Vignettes included a fictional dinner party in a secretive room featuring models and performers portraying Bridget Bardot, Jackie Onassis, Josephine Baker, Marlene Dietrich and Queen Elizabeth II, while Miss Vivier Universe pageant winners vied for attention on a small stage; another room featured Anna Cleveland as an Eighties-era Parisian model being fawned over by a Schiaparelli-esque fashion designer. The millennial designer paid tribute to recent pop culture and set up one room like a set from a Glee episode, reflecting cheerleaders getting ready in a typical American high school locker room.

Several times throughout the day-long presentation, a “bellhop” rang a bell and at once the entire cast of characters as well as a couple of French maids and ballet dancers scampered down the staircase to put on a small, cheeky and humorous but highly chic fashion show. Guests topped off their visit to the presentation with a visit to Café Vivier, complete with freshly made crepes. Ooh la la, indeed.


Despite all the fun the others were having, someone who probably wasn’t having fun was Off-White designer Virgil Abloh, grounded back in Chicago. Nor was it fun for guests navigating rush hour traffic following the Rick Owens show across town, sidewalk barricades, confusing entrances at the Centre Pompidou with legions of fans who probably weren’t even aware the pop culture designer was convalescing at home under strict doctor’s orders. The complicated entry included a single file staircase to arrive at simple warehouse aka garage space whose set included a single white curtain. Because it was the only one that existed in Paris, of course.

Arriving at the show may have been fraught with complications. The collection, however, was not. Sticking to an Off White play on standards, the lineup was mainly simple shirt dresses, T’s and leather five-pocket and cargo style pants. Swiss cheese-cut holes on a new bag, pant legs and t-shirts recalled something close to home – Abloh’s Alma Mater Wisconsin, known for wearing foam cheesehead hats at sporting events. For a relaxed take on evening, a parachute technical fabric was ruched and pleated into a gown with ties as trim. A series of interesting photo prints were the result of a collaboration with brothers Roman and Erwan Bouroullec, who are Paris-based industrial designers.

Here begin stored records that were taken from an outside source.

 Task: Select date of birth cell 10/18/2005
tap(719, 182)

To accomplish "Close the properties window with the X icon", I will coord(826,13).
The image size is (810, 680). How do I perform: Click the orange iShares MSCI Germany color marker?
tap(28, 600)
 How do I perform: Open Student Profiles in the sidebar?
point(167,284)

It may have been a marketing play – creating a new line of basics for urban, hip-hop, streetwear-centric Gen Z and millennial consumers. Or it could have been the signs of fatigue Abloh was surely already feeling as he designed this current collection. Observers, some in and out of the industry, seemed to gasp at the news of his doctor-ordered three-month hiatus, but those familiar with the scenario weren’t similarly fazed. Greater designers before Abloh – Alexander McQueen, Marc Jacobs, Alexander Wang and Michael Kors, to name a few –know the pressures of designing your own line while helming a luxury brand in Europe and succumbed to said pressures one way or another. Burnout was inevitable at Abloh’s pace.

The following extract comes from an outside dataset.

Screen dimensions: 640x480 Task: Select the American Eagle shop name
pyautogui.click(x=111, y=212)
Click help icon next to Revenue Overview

The show, entitled “Meteor Shower” referencing a woman’s power strong enough to withstand a meteor shower, started with the voice of first female astronaut Mae Jemison speaking of the mementos that she took with her into space as to her, they represented “people who didn’t belong.” This list included a poster of Judith Jamison, Alvin Ailey creative director, from her Cry dance; a Bundu statue from a West African women’s society; and a flag from Alpha Kappa Alpha, the first black female sorority. This specific narrative from 2018 spoke of them representing creativity that Jemison feels can be expressed in everything. It didn’t make an obvious connection unless some of the clothes could be thought of as space age, but the desire to create something meaningful and belonging have been at Off-White’s core since its beginning.